For the very first time, we had the opportunity to ask incoming St. Louis County Prosecutor Wesley Bell in an exclusive interview.
"I think it’s inappropriate for me to comment on pending cases. There’s one prosecutor at a time and I’m going to respect that," Bell said.
5 On Your Side asked Bell, if he stands by the statement on his website, that he will never seek the death penalty.
"Well my positions are what they are, and those are still on my website," he replied.
He added, he would still have to evaluate the case again after he's officially sworn in.
"Let’s talk about that on January first," Bell said, referring to his swearing-in date.
Last month, incoming councilman and former St. Louis County police chief Tim Fitch called on Bell to move the case to another jurisdiction that would try the shooter, Thomas Bruce, as a death penalty case.
Bell said he never directly heard from Fitch.
"Tim Fitch didn’t ask me anything, and had he reached out, we could have had a conversation. With that being said, I will not respond through media. If he wants to have a conversation with me as a County Councilman I would welcome that opportunity," he said.
Thomas Bruce faces charges of murder, sodomy and kidnapping. The details of what investigators believe happened are horrific.
Bell says, not only does he understand the outrage, he feels the same way.

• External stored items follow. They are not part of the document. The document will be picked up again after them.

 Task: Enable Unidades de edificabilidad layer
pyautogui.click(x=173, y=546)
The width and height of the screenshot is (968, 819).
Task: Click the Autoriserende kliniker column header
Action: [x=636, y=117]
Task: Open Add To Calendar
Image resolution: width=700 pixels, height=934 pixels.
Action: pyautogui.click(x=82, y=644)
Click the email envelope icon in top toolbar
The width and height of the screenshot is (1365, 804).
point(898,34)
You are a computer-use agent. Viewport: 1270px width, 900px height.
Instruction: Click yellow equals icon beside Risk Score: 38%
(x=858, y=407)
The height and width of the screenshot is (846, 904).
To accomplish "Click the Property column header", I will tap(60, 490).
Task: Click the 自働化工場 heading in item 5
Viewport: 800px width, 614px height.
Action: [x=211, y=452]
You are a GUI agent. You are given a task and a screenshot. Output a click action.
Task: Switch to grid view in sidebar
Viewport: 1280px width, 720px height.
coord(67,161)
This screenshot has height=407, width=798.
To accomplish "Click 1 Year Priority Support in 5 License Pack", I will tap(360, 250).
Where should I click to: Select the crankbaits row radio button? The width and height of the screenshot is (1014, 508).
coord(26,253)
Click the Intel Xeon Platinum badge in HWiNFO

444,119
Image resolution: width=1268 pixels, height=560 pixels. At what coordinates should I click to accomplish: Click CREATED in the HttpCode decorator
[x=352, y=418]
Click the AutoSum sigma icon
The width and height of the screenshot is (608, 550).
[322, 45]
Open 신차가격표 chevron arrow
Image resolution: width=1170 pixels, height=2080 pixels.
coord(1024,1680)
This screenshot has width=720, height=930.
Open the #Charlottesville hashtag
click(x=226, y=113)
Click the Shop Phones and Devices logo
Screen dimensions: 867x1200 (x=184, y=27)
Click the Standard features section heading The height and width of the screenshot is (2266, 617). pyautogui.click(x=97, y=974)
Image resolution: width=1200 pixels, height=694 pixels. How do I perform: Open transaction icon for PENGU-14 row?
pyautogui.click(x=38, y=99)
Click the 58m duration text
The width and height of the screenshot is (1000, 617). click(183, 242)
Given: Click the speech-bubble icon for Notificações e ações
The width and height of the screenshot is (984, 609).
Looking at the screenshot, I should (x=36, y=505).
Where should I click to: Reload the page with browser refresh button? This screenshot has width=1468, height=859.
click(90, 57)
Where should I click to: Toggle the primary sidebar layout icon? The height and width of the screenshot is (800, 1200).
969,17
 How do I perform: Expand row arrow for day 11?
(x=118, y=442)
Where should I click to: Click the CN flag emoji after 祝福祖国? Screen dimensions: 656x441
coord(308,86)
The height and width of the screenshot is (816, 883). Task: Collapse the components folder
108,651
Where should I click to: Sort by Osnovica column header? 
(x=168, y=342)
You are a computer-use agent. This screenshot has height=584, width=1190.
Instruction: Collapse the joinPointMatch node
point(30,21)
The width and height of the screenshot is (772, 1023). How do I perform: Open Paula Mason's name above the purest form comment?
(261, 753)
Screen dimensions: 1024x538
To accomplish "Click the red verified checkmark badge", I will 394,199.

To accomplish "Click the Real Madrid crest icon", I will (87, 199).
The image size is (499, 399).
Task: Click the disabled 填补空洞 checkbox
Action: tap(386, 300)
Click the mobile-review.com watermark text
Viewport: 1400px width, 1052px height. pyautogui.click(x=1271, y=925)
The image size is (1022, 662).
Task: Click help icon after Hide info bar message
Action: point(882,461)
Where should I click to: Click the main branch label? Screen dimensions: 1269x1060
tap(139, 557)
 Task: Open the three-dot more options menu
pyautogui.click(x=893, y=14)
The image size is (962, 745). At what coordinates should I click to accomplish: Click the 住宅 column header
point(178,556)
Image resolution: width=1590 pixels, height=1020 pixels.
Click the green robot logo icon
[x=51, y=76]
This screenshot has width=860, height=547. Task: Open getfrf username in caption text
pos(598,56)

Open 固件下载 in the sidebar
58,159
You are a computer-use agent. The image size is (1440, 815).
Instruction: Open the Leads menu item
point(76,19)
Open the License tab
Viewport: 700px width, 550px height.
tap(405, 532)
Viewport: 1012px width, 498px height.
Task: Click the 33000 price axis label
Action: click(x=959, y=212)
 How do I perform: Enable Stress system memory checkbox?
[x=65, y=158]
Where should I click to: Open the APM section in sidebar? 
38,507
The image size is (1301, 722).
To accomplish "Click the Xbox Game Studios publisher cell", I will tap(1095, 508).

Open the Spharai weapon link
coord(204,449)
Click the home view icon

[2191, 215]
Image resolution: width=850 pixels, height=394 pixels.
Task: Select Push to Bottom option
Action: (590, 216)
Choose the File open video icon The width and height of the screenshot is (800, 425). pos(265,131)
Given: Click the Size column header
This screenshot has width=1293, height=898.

"On a personal level that case angers me and on a personal level I would like to do it myself if I could, but from a public policy standpoint, it can’t be about revenge. It has to be about justice," says Bell.
Bell also spoke to 5 On Your Side about his ongoing transition effort into the office. He says he and his team are working on several initiatives, including expanding diversionary programs and Veterans courts.
He says his key focus, on day one, will be prosecuting fewer low-level misdemeanors and focusing more on violent crimes that have injured victims.
Bell cites misdemeanor marijuana possession charges as an example of a low-level victim-less crime.
“Since we’re not going to be emphasizing the low-level crimes as much, we’ll be able to use those man and women hours on more serious and violent crimes. I think that will not only make us safer, save us taxpayer dollars, and help people," says Bell.
One of Bell's key initiatives is phasing out cash bail for low-level, nonviolent offenders.
He says the current system is skewed to favor the rich and punish the poor.
"They can’t get out because they can’t post a $1500 bail," says Bell.
He says, beyond the monetary penalty, housing those who can't post cash bail can cause someone to lose their job or get evicted because they're behind bars.
He says this program will be ushered in in phases.
In the short term, on day one, he will not ask for cash bail for low level and non-violent offenders.
In the long term, he wants to work with local judges and state lawmakers to pass legislation that will implement a similar policy statewide.
Minimizing the Turnover
Circuit Attorney Kim Gardner's office has been criticized for the number of prosecutors that have left since she took over.
Bell is hopeful, that won't be his experience. He tells 5 On Your Side, he expects an overwhelming majority of attorneys will stay on his team.
“We want input on those expectations and buy-in so the men and women of that office have the opportunity to be a part of this team and I want to be a part of their team," says Bell.